We report a case of a 56-year-old endurance athlete with frequent resting dizziness. His electrocardiogram documented a Mobitz 2 atrioventricular (AV) block alternating with a third-degree AV block with an escape rhythm of 30/min with a normal QRS duration. After excluding several complete AV block differential diagnosis namely Lyme disease, the patient underwent an exercise treadmill testing that documented the early resolution of the AV block. He maintained a first-degree AV block with a PR interval from 400 to 270 ms, at peak exercise capacity (Panel A). At electrophysiological study (EPS), we localized the AV block at the node (Panel B) with normal infra-hisian conduction (AH interval of 290 ms and HV of 40 ms; Wenckebach point of 80/min).

We implanted a double-chamber pacemaker after considering (i) the symptomatic paroxystic complete AV block with a slow junctional escape rhythm; (ii) the AV pathological findings at peak exercise and after atropinization at EPS, and (iii) the patient refusal to deconditioning.

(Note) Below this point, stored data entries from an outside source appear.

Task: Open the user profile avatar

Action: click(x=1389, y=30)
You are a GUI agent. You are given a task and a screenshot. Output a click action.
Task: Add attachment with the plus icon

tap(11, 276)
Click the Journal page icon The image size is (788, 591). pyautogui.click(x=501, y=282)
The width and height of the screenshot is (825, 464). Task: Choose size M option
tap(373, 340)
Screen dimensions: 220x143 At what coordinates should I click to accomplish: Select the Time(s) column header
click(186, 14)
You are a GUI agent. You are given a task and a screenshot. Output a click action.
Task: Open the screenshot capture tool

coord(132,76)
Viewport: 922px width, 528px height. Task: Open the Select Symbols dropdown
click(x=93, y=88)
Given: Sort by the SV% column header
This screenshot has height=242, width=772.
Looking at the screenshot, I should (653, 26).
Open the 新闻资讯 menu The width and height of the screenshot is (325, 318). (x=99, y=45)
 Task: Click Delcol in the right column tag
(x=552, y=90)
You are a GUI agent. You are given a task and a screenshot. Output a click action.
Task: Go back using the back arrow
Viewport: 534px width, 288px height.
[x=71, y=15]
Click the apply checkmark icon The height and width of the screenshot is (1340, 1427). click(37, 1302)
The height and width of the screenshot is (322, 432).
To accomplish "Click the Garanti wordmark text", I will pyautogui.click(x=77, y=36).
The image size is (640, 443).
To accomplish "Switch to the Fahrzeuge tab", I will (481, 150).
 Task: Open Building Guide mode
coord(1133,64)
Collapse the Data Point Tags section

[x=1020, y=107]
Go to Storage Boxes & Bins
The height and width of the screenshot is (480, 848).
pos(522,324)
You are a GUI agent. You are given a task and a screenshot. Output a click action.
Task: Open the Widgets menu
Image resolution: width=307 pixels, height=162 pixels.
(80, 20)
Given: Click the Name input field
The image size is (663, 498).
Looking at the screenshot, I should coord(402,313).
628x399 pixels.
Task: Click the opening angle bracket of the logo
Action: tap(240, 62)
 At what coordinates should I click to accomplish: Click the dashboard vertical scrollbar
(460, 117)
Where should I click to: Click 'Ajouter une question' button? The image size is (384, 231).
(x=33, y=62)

Our case is noteworthy because it shows that the pathological phenotypic expression can be dependent on the combination of concomitant intrinsic pathological changes and the remarkable autonomic modification induced by exercise. The increasing prevalence of endurance senior athletes will challenge cardiologists to define the subtle boundary between physiological and pathological rhythm disorders.